**Stored records**
= Beginning of Section =

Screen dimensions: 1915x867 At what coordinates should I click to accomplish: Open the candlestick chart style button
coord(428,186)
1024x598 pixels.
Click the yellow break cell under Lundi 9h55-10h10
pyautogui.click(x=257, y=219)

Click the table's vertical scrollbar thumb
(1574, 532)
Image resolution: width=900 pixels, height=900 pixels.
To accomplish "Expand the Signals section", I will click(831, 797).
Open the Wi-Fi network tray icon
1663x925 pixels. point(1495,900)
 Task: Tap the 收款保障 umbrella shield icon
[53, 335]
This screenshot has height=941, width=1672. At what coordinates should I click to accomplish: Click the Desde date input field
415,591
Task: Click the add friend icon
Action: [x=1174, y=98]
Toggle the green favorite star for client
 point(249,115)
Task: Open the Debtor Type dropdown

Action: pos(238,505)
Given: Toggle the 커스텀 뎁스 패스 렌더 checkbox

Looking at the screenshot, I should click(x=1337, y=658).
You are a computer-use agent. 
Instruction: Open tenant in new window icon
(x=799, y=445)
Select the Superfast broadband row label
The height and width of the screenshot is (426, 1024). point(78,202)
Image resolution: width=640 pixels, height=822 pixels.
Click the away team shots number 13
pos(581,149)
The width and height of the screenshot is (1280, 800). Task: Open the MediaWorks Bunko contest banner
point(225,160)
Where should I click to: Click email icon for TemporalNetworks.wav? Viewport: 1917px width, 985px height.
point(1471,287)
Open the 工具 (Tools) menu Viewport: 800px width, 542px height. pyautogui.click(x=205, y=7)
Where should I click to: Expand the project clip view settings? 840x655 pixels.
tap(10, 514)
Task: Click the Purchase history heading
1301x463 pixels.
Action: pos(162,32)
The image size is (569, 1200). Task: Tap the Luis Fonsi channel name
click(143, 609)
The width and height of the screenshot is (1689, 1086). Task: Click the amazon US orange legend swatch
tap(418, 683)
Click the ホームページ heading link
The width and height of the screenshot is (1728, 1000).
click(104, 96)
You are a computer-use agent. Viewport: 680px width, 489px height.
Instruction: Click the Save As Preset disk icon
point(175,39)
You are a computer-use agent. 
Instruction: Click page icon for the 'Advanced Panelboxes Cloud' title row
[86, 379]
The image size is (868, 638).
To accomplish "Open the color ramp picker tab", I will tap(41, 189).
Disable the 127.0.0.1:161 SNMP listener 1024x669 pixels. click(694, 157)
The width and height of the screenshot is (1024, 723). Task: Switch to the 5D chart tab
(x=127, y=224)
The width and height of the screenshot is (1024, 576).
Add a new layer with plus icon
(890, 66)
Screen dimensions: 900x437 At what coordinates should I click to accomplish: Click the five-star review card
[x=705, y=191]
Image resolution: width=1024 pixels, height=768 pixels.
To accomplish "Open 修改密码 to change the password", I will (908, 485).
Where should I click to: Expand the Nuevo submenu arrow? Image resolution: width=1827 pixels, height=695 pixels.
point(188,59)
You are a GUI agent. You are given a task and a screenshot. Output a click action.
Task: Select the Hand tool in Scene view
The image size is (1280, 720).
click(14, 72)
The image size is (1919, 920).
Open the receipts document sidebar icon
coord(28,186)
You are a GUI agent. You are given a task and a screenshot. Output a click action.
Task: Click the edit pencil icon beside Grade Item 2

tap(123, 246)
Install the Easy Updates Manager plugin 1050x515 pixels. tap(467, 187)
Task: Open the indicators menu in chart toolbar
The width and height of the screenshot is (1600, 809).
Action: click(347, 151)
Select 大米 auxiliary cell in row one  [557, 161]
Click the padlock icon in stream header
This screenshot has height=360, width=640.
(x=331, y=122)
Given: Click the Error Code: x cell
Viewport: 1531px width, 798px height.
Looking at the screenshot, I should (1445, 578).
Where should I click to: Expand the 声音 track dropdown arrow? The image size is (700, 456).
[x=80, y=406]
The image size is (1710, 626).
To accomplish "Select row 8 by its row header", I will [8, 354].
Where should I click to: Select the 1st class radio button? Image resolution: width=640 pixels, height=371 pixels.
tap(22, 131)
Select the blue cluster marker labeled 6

= End of Section =

**Work order**
The answer must hold exactly the lines of the entries above, from the first line through the line that contains "Image resolution: width=900", and no others.

**Your solution**
Screen dimensions: 1915x867 At what coordinates should I click to accomplish: Open the candlestick chart style button
coord(428,186)
1024x598 pixels.
Click the yellow break cell under Lundi 9h55-10h10
pyautogui.click(x=257, y=219)

Click the table's vertical scrollbar thumb
(1574, 532)
Image resolution: width=900 pixels, height=900 pixels.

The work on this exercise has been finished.